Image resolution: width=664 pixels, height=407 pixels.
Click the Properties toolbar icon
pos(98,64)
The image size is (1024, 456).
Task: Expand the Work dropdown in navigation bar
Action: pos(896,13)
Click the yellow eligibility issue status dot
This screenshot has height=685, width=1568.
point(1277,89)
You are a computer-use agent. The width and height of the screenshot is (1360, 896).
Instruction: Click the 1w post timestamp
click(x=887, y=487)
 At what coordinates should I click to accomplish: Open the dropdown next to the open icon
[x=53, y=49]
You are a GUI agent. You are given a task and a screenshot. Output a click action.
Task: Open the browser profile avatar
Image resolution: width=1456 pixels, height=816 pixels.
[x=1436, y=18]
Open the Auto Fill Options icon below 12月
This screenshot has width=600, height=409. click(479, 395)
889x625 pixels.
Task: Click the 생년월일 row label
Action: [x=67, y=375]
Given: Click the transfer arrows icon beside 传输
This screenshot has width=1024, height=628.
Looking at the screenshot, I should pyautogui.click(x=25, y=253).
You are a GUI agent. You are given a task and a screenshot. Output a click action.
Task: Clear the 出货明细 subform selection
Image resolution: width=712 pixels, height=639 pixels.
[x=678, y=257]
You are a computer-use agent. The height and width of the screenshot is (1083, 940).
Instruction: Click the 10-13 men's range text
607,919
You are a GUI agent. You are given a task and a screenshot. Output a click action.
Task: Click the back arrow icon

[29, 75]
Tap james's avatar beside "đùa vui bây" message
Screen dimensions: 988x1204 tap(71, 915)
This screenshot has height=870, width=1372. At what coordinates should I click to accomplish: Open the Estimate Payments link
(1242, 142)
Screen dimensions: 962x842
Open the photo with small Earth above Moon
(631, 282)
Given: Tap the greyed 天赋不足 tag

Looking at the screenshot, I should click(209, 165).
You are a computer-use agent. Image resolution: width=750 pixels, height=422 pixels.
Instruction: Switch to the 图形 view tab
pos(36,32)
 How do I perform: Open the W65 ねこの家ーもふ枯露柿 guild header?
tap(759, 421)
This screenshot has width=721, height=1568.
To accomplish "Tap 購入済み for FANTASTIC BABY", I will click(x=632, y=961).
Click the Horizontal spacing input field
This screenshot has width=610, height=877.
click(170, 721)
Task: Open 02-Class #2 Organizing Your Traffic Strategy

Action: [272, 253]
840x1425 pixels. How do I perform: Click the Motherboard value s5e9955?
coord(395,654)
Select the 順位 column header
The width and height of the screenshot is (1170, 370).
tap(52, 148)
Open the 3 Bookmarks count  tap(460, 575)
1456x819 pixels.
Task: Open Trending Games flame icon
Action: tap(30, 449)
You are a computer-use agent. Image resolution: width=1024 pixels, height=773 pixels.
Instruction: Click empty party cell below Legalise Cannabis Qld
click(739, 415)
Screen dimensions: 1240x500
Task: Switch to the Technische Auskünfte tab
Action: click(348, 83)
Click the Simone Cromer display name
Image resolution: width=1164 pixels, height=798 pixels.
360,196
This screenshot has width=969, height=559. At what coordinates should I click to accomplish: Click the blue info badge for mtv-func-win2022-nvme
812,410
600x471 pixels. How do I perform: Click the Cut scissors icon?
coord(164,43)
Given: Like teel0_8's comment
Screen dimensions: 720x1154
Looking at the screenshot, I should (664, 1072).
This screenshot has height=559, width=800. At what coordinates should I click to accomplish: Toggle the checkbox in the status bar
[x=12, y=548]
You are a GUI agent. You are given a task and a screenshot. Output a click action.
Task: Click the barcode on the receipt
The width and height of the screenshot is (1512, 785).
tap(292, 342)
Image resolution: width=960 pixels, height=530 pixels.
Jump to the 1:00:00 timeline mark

^^^^^^^^^^^^^^^^

### EXERCISE AIM
Transcribe the full listing, word for word.

### REPLY TO THE TASK
Image resolution: width=664 pixels, height=407 pixels.
Click the Properties toolbar icon
pos(98,64)
The image size is (1024, 456).
Task: Expand the Work dropdown in navigation bar
Action: pos(896,13)
Click the yellow eligibility issue status dot
This screenshot has height=685, width=1568.
point(1277,89)
You are a computer-use agent. The width and height of the screenshot is (1360, 896).
Instruction: Click the 1w post timestamp
click(x=887, y=487)
 At what coordinates should I click to accomplish: Open the dropdown next to the open icon
[x=53, y=49]
You are a GUI agent. You are given a task and a screenshot. Output a click action.
Task: Open the browser profile avatar
Image resolution: width=1456 pixels, height=816 pixels.
[x=1436, y=18]
Open the Auto Fill Options icon below 12月
This screenshot has width=600, height=409. click(479, 395)
889x625 pixels.
Task: Click the 생년월일 row label
Action: [x=67, y=375]
Given: Click the transfer arrows icon beside 传输
This screenshot has width=1024, height=628.
Looking at the screenshot, I should pyautogui.click(x=25, y=253).
You are a GUI agent. You are given a task and a screenshot. Output a click action.
Task: Clear the 出货明细 subform selection
Image resolution: width=712 pixels, height=639 pixels.
[x=678, y=257]
You are a computer-use agent. The height and width of the screenshot is (1083, 940).
Instruction: Click the 10-13 men's range text
607,919
You are a GUI agent. You are given a task and a screenshot. Output a click action.
Task: Click the back arrow icon

[29, 75]
Tap james's avatar beside "đùa vui bây" message
Screen dimensions: 988x1204 tap(71, 915)
This screenshot has height=870, width=1372. At what coordinates should I click to accomplish: Open the Estimate Payments link
(1242, 142)
Screen dimensions: 962x842
Open the photo with small Earth above Moon
(631, 282)
Given: Tap the greyed 天赋不足 tag

Looking at the screenshot, I should click(209, 165).
You are a computer-use agent. Image resolution: width=750 pixels, height=422 pixels.
Instruction: Switch to the 图形 view tab
pos(36,32)
 How do I perform: Open the W65 ねこの家ーもふ枯露柿 guild header?
tap(759, 421)
This screenshot has width=721, height=1568.
To accomplish "Tap 購入済み for FANTASTIC BABY", I will click(x=632, y=961).
Click the Horizontal spacing input field
This screenshot has width=610, height=877.
click(170, 721)
Task: Open 02-Class #2 Organizing Your Traffic Strategy

Action: [272, 253]
840x1425 pixels. How do I perform: Click the Motherboard value s5e9955?
coord(395,654)
Select the 順位 column header
The width and height of the screenshot is (1170, 370).
tap(52, 148)
Open the 3 Bookmarks count  tap(460, 575)
1456x819 pixels.
Task: Open Trending Games flame icon
Action: tap(30, 449)
You are a computer-use agent. Image resolution: width=1024 pixels, height=773 pixels.
Instruction: Click empty party cell below Legalise Cannabis Qld
click(739, 415)
Screen dimensions: 1240x500
Task: Switch to the Technische Auskünfte tab
Action: click(348, 83)
Click the Simone Cromer display name
Image resolution: width=1164 pixels, height=798 pixels.
360,196
This screenshot has width=969, height=559. At what coordinates should I click to accomplish: Click the blue info badge for mtv-func-win2022-nvme
812,410
600x471 pixels. How do I perform: Click the Cut scissors icon?
coord(164,43)
Given: Like teel0_8's comment
Screen dimensions: 720x1154
Looking at the screenshot, I should (664, 1072).
This screenshot has height=559, width=800. At what coordinates should I click to accomplish: Toggle the checkbox in the status bar
[x=12, y=548]
You are a GUI agent. You are given a task and a screenshot. Output a click action.
Task: Click the barcode on the receipt
The width and height of the screenshot is (1512, 785).
tap(292, 342)
Image resolution: width=960 pixels, height=530 pixels.
Jump to the 1:00:00 timeline mark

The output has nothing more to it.